■ Exercise aim:
If a line in the records below contains the word "pixels", return that line.

■ Provided data:

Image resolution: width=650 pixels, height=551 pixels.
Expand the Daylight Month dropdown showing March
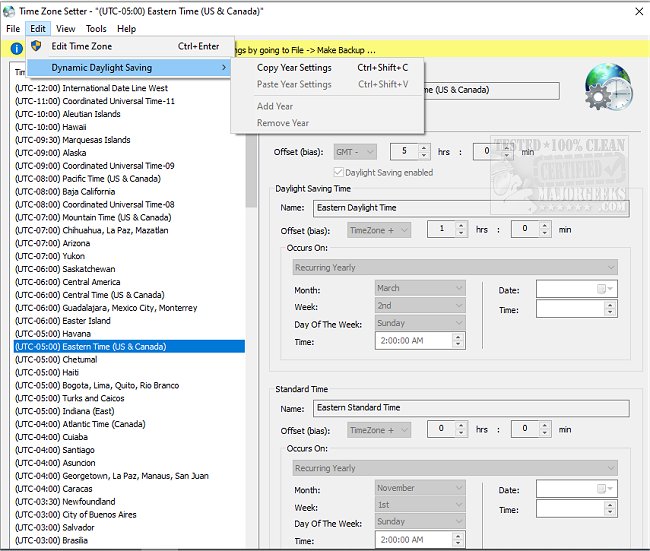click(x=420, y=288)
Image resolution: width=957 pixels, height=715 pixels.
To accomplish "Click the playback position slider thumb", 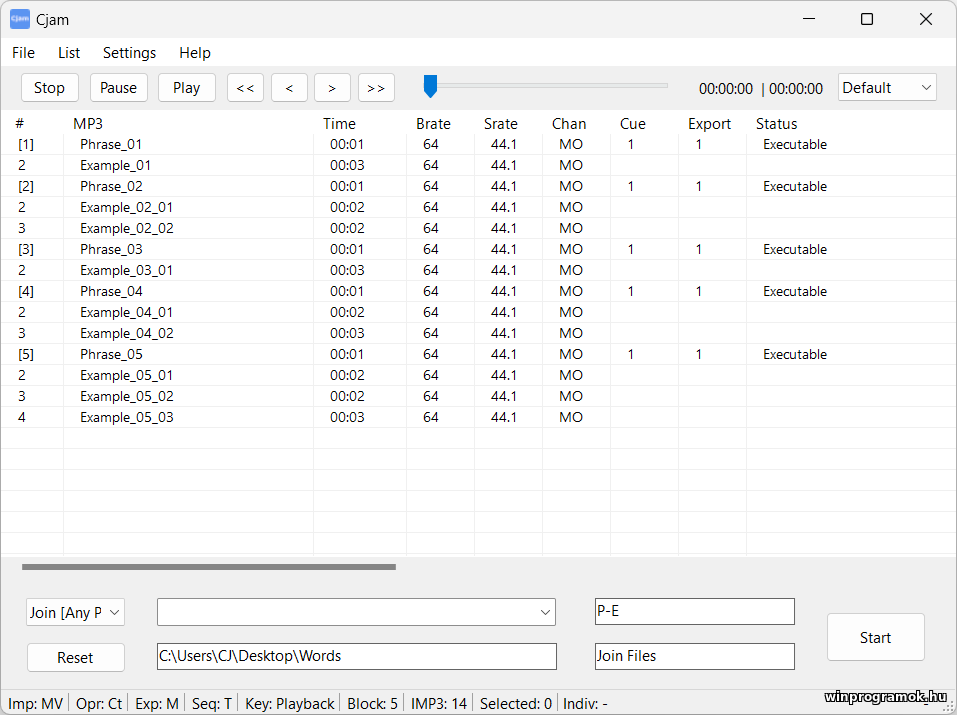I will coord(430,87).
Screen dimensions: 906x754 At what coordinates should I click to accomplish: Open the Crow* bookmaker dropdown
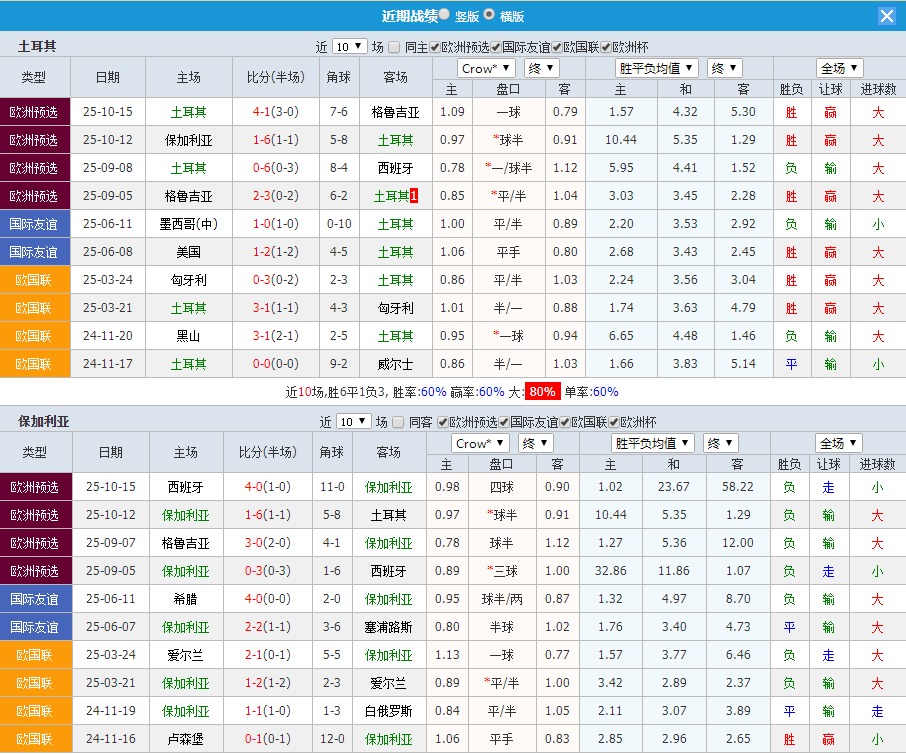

■ Task result:
Image resolution: width=650 pixels, height=551 pixels.
Image resolution: width=957 pixels, height=715 pixels.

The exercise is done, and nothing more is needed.